Thursday, April 16, 2009

Legal at last

An epic day today.
McGrew, Cuthbert and Dibble got a new name.
They're now legally Masters 'DHG'.

The day didn't go without its hitches, mind you!
We didn't get stuck in traffic.
None of us was ill.
We didn't get lost.
We weren't late.
We didn't break down.
We didn't get the wrong day....

... but the boys' social worker did!

Yes, as incomprehensible as it may seem, she put the wrong date in her diary.
So no social worker, no adoption hearing.

Thankfully she managed to organise one of her colleagues to come in her stead, and we had a very accommodating judge who agreed to wait. So instead of things happening at 10 o'clock this morning, it was nearer 11.15. And what a long hour that was!

But the boys now have lovely certificates, which they are so proud of. And the judge gave them each a tractor too! Dibble asked for the 'geen' one, and being the youngest, he got it!

So the end of one chapter of the boys' lives.
And the start of a new one.
With a new name.
Adopted into our family.
Forever.

3 comments:

That Hideous Man said...

Remarkable.....

lynn said...

To have "witnessed" this wonderful story unfolding over the past year is an enormous privilege. You have changed these little lives forever and I feel almost proud to know you.

Its been on the tip of my tongue for 6 years now to say something in church services about fostering and adoption and I have never quite managed it but it seems to me as the ultimate example of loving out loud, transforming someone's life chances and expectations forever. I know its not for everyone and I recognse that you responded to a call from the heavenly Father himself.
I really do long and pray for more folks llike yourself. One of my best friends in my previous church is becoming a short term emergency foster carer to children under 3 and I pray for her often about this.

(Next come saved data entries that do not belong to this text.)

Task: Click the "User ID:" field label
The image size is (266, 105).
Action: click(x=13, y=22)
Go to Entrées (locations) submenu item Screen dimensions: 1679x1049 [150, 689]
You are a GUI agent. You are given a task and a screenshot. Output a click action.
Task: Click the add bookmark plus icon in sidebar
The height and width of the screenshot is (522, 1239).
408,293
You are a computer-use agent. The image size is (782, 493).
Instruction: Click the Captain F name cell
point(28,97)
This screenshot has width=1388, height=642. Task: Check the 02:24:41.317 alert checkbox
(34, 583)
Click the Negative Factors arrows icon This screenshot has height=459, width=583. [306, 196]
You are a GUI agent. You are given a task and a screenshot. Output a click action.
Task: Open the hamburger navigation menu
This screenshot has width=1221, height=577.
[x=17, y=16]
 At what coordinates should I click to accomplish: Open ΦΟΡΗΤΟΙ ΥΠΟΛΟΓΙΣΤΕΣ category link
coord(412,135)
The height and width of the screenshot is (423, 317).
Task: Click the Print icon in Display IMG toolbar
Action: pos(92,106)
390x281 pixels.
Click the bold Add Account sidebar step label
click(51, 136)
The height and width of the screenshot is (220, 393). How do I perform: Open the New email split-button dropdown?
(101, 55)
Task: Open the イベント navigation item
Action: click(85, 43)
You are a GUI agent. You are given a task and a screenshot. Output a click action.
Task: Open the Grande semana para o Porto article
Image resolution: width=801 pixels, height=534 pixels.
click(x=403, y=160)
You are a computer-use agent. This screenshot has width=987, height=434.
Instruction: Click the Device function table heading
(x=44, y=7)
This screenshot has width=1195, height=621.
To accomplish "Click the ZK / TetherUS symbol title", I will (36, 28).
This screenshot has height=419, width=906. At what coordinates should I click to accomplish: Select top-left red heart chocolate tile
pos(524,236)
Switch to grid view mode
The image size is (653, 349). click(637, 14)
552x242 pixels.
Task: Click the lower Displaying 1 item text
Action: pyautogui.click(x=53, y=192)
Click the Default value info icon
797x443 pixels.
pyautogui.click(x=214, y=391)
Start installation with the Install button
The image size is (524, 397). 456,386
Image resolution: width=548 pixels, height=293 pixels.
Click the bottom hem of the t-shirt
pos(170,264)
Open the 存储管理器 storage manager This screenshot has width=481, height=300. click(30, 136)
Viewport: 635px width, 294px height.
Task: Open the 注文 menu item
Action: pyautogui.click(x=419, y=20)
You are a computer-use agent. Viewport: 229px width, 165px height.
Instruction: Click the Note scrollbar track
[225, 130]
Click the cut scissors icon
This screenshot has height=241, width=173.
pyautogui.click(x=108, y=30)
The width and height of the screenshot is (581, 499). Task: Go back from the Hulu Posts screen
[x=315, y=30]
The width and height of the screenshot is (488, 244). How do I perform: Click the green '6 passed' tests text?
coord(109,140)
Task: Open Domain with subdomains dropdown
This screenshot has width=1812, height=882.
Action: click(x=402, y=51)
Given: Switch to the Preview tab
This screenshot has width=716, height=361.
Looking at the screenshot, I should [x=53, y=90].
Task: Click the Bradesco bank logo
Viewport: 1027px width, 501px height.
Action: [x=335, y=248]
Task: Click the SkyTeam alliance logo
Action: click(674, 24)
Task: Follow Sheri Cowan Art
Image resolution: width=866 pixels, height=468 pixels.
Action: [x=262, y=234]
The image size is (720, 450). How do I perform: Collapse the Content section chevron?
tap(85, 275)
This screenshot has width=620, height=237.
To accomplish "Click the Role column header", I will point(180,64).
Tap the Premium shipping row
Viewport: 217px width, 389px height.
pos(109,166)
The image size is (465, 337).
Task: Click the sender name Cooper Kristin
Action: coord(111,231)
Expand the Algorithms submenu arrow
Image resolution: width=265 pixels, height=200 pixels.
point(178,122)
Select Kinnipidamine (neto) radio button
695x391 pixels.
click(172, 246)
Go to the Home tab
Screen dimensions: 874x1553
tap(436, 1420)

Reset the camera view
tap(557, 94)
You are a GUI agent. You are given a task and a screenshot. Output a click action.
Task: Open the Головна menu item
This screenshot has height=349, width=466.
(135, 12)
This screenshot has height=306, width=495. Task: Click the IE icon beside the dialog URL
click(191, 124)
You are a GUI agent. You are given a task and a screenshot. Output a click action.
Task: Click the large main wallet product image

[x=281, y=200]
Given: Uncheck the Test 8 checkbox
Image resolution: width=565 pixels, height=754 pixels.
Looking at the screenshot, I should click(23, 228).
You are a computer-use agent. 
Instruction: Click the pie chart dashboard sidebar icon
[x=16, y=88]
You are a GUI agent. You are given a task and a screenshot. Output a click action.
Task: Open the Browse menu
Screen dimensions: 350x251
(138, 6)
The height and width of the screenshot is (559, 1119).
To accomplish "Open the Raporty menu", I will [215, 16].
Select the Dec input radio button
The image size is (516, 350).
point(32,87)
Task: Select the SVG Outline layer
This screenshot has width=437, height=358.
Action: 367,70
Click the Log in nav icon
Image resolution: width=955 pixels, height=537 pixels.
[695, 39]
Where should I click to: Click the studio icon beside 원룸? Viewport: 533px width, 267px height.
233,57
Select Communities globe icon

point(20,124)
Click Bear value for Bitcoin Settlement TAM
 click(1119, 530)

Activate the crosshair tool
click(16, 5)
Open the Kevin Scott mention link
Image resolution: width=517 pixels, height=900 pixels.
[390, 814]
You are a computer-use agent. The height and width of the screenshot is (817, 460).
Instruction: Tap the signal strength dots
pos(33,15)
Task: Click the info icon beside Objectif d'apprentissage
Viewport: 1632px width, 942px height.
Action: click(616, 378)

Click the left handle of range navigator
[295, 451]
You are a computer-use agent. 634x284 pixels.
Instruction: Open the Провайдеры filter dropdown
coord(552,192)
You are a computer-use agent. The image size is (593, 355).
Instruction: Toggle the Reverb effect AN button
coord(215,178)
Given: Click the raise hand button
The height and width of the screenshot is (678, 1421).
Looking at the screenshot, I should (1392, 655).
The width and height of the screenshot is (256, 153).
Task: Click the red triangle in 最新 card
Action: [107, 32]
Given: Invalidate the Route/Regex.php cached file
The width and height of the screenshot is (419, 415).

Bless you both and I pray a real overflow and abundance of love within your home. xxx

doonhamer geordie said...

Thanks for your comments, Lynn - I truthfully don't feel particulary special - I just know that we heard God speak, held on to his promises to us, and trusted him to bring us through - where we couldn't often see the way... It's incredible to think that before the beginning of time, God knew we'd be these boys mum and dad - I don't think I'll ever be able to get my head round that!
Thanks for your prayers and encouragement - it means so much to know people have journeyed with us...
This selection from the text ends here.